### Problem description
Rewrite the lines below with "computer-use agent" changed to "screen assistant" wherever it occurs, keeping everything else the same.

── Input for this task

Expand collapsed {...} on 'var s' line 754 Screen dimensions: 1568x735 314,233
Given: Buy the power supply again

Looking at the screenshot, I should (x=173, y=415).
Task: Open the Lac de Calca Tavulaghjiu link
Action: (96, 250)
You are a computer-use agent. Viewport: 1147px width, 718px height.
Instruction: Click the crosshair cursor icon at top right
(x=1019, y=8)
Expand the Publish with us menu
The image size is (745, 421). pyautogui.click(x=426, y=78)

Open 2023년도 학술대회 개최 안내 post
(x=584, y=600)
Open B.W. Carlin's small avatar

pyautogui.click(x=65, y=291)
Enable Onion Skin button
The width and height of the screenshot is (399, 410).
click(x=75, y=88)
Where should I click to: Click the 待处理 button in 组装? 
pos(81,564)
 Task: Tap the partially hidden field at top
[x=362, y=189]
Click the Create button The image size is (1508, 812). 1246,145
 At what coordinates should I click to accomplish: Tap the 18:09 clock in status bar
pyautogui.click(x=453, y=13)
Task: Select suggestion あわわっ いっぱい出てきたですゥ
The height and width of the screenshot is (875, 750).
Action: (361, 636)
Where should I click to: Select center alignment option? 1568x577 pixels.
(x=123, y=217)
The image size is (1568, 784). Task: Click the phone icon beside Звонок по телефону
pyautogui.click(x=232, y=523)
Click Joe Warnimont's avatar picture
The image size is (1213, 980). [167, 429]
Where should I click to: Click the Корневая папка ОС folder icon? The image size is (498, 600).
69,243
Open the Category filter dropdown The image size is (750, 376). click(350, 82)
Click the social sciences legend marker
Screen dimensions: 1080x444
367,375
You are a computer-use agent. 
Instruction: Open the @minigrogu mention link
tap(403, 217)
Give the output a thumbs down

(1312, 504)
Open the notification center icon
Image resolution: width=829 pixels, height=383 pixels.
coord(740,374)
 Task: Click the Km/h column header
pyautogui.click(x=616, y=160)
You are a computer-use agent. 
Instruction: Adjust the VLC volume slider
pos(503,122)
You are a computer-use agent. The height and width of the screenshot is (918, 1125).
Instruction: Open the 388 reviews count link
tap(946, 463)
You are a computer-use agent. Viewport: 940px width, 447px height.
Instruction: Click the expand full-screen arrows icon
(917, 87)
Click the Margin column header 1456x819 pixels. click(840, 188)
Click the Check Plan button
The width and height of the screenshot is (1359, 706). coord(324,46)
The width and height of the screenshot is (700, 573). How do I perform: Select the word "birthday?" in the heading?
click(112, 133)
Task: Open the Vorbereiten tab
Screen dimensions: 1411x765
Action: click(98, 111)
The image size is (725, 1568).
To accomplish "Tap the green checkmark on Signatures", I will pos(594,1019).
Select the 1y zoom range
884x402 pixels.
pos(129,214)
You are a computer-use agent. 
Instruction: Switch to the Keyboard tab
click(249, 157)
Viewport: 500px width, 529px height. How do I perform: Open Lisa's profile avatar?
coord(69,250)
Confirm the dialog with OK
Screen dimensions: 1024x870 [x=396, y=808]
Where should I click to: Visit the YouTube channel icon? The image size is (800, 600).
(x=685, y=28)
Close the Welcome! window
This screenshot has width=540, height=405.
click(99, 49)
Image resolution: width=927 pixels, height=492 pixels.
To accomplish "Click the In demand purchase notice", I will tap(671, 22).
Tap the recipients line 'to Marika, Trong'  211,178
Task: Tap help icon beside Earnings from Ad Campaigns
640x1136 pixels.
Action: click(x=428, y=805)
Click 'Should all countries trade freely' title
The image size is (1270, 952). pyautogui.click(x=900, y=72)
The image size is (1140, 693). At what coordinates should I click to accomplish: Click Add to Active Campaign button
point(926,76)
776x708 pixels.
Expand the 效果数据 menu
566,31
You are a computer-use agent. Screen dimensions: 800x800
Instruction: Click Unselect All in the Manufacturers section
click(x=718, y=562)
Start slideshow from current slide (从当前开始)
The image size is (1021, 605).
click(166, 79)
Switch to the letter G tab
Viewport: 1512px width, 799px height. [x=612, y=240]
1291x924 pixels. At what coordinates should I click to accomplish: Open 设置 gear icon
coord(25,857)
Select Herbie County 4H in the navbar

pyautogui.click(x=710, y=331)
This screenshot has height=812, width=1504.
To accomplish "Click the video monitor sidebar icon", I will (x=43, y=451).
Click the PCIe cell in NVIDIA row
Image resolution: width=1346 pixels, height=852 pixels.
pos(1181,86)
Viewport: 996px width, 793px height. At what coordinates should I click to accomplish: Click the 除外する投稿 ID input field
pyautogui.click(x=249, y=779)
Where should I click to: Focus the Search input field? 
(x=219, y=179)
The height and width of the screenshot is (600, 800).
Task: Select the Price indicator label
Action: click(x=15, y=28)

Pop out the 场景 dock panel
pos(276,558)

────

### In response
Expand collapsed {...} on 'var s' line 754 Screen dimensions: 1568x735 314,233
Given: Buy the power supply again

Looking at the screenshot, I should (x=173, y=415).
Task: Open the Lac de Calca Tavulaghjiu link
Action: (96, 250)
You are a screen assistant. Viewport: 1147px width, 718px height.
Instruction: Click the crosshair cursor icon at top right
(x=1019, y=8)
Expand the Publish with us menu
The image size is (745, 421). pyautogui.click(x=426, y=78)

Open 2023년도 학술대회 개최 안내 post
(x=584, y=600)
Open B.W. Carlin's small avatar

pyautogui.click(x=65, y=291)
Enable Onion Skin button
The width and height of the screenshot is (399, 410).
click(x=75, y=88)
Where should I click to: Click the 待处理 button in 组装? 
pos(81,564)
 Task: Tap the partially hidden field at top
[x=362, y=189]
Click the Create button The image size is (1508, 812). 1246,145
 At what coordinates should I click to accomplish: Tap the 18:09 clock in status bar
pyautogui.click(x=453, y=13)
Task: Select suggestion あわわっ いっぱい出てきたですゥ
The height and width of the screenshot is (875, 750).
Action: (361, 636)
Where should I click to: Select center alignment option? 1568x577 pixels.
(x=123, y=217)
The image size is (1568, 784). Task: Click the phone icon beside Звонок по телефону
pyautogui.click(x=232, y=523)
Click Joe Warnimont's avatar picture
The image size is (1213, 980). [167, 429]
Where should I click to: Click the Корневая папка ОС folder icon? The image size is (498, 600).
69,243
Open the Category filter dropdown The image size is (750, 376). click(350, 82)
Click the social sciences legend marker
Screen dimensions: 1080x444
367,375
You are a screen assistant. 
Instruction: Open the @minigrogu mention link
tap(403, 217)
Give the output a thumbs down

(1312, 504)
Open the notification center icon
Image resolution: width=829 pixels, height=383 pixels.
coord(740,374)
 Task: Click the Km/h column header
pyautogui.click(x=616, y=160)
You are a screen assistant. 
Instruction: Adjust the VLC volume slider
pos(503,122)
You are a screen assistant. The height and width of the screenshot is (918, 1125).
Instruction: Open the 388 reviews count link
tap(946, 463)
You are a screen assistant. Viewport: 940px width, 447px height.
Instruction: Click the expand full-screen arrows icon
(917, 87)
Click the Margin column header 1456x819 pixels. click(840, 188)
Click the Check Plan button
The width and height of the screenshot is (1359, 706). coord(324,46)
The width and height of the screenshot is (700, 573). How do I perform: Select the word "birthday?" in the heading?
click(112, 133)
Task: Open the Vorbereiten tab
Screen dimensions: 1411x765
Action: click(98, 111)
The image size is (725, 1568).
To accomplish "Tap the green checkmark on Signatures", I will pos(594,1019).
Select the 1y zoom range
884x402 pixels.
pos(129,214)
You are a screen assistant. 
Instruction: Switch to the Keyboard tab
click(249, 157)
Viewport: 500px width, 529px height. How do I perform: Open Lisa's profile avatar?
coord(69,250)
Confirm the dialog with OK
Screen dimensions: 1024x870 [x=396, y=808]
Where should I click to: Visit the YouTube channel icon? The image size is (800, 600).
(x=685, y=28)
Close the Welcome! window
This screenshot has width=540, height=405.
click(99, 49)
Image resolution: width=927 pixels, height=492 pixels.
To accomplish "Click the In demand purchase notice", I will tap(671, 22).
Tap the recipients line 'to Marika, Trong'  211,178
Task: Tap help icon beside Earnings from Ad Campaigns
640x1136 pixels.
Action: click(x=428, y=805)
Click 'Should all countries trade freely' title
The image size is (1270, 952). pyautogui.click(x=900, y=72)
The image size is (1140, 693). At what coordinates should I click to accomplish: Click Add to Active Campaign button
point(926,76)
776x708 pixels.
Expand the 效果数据 menu
566,31
You are a screen assistant. Screen dimensions: 800x800
Instruction: Click Unselect All in the Manufacturers section
click(x=718, y=562)
Start slideshow from current slide (从当前开始)
The image size is (1021, 605).
click(166, 79)
Switch to the letter G tab
Viewport: 1512px width, 799px height. [x=612, y=240]
1291x924 pixels. At what coordinates should I click to accomplish: Open 设置 gear icon
coord(25,857)
Select Herbie County 4H in the navbar

pyautogui.click(x=710, y=331)
This screenshot has height=812, width=1504.
To accomplish "Click the video monitor sidebar icon", I will (x=43, y=451).
Click the PCIe cell in NVIDIA row
Image resolution: width=1346 pixels, height=852 pixels.
pos(1181,86)
Viewport: 996px width, 793px height. At what coordinates should I click to accomplish: Click the 除外する投稿 ID input field
pyautogui.click(x=249, y=779)
Where should I click to: Focus the Search input field? 
(x=219, y=179)
The height and width of the screenshot is (600, 800).
Task: Select the Price indicator label
Action: click(x=15, y=28)

Pop out the 场景 dock panel
pos(276,558)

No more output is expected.